Protecting Chimpanzees in West Africa
They are a fascinating animal species – yet their population is greatly endangered. The Academy had already helped the Akatia Zoo in Abidjan
in 2013 to control and protect the size of their chimpanzee population. This assistance was continued in 2018 in the form of medicine and equipment.
At first view it may be incomprehensible for a layperson: although there are decreasing numbers of chimpanzees in the world, birth control in zoos is equated with animal protection. The Academy also supports this approach however only when it involves animal species which won’t be reintroduced into the wild. Chimpanzees belong to this category.
When they are born in zoos, they don’t learn natural behaviors, such as searching for food, from their mothers. Therefore a reintroduction into the wild would mean certain death. Dr. Maltzan had already assisted the Abidjan Zoo in 2013 by introducing a new veterinary concept which included population management, in other words, birth control, and had rebuilt the zoo’s practice. Since then, the Academy has repeatedly helped with in-kind donations and medicine such as Implanon®. This pharmacological name stands for hormone sticks which are implanted in the animals. Such a method should serve to maintain the population at a size which guarantees species-appropriate keeping for the chimpanzees at that particular zoo.
The Academy supported the Akatia Zoo in 2018 mainly with medicine and in-kind donations which were again transported via Estelle Raballand, the project coordinator of the National Zoo of Abidjan. The report of her experience:
„Nikla got really sick. I think she got pregnant when we changed the door between her and the boys, and then she
lost the fetus. She was bleeding fresh blood when I saw her and had been sick for a few days. She was lying down and wouldn't eat. It took loads of persuasion for the first few
days of treatment to administer the medicine. She was on Ibuprofen and Augmentin. She recovered after a few days. We will use one of our remaining implants when I go back
in order to prevent another miscarriage (and we don't want her to get pregnant)”.

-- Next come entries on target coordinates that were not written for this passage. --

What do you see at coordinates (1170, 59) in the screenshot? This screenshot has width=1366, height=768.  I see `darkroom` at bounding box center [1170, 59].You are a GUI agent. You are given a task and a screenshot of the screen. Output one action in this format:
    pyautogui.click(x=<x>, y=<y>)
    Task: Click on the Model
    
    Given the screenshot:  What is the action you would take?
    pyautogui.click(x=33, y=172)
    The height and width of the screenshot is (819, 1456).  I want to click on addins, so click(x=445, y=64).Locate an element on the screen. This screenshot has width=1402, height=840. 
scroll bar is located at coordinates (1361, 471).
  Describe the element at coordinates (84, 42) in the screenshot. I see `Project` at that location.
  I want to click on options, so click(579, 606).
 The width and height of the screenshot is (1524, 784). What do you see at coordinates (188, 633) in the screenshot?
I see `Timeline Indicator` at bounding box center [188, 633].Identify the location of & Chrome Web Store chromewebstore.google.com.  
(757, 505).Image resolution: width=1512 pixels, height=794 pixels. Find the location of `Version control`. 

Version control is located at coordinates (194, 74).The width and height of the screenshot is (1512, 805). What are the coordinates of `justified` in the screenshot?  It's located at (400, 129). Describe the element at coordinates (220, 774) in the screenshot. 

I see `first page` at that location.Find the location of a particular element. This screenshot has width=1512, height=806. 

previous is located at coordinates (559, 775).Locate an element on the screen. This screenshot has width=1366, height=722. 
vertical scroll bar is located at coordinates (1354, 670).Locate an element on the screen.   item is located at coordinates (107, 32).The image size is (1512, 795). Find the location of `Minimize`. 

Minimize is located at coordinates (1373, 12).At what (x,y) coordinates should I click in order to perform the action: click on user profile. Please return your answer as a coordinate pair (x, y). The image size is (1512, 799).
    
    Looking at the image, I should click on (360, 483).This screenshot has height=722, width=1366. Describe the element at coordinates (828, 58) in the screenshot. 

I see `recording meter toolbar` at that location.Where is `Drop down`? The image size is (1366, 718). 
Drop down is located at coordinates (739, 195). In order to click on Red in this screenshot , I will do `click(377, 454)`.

Additional support for the zoo is also essential in the future, as a letter from Dr. Kané Samouka, Director of the Adidjan Zoo reveals:
“Many thanks for all of the medicine you have donated to the Abidjan Zoo. Dr. Estelle Raballand brought them to us. It helps us to solve the transfer problems (anesthesia).
We hope that your Academy can also assist us in finding sponsoring for the repair of our infrastructure. In some cases it is so old that animals sometimes can get out (for example some primate species). This sponsorship could take place through cooperation or NGO. We will remain in contact with you. Thank you very much.”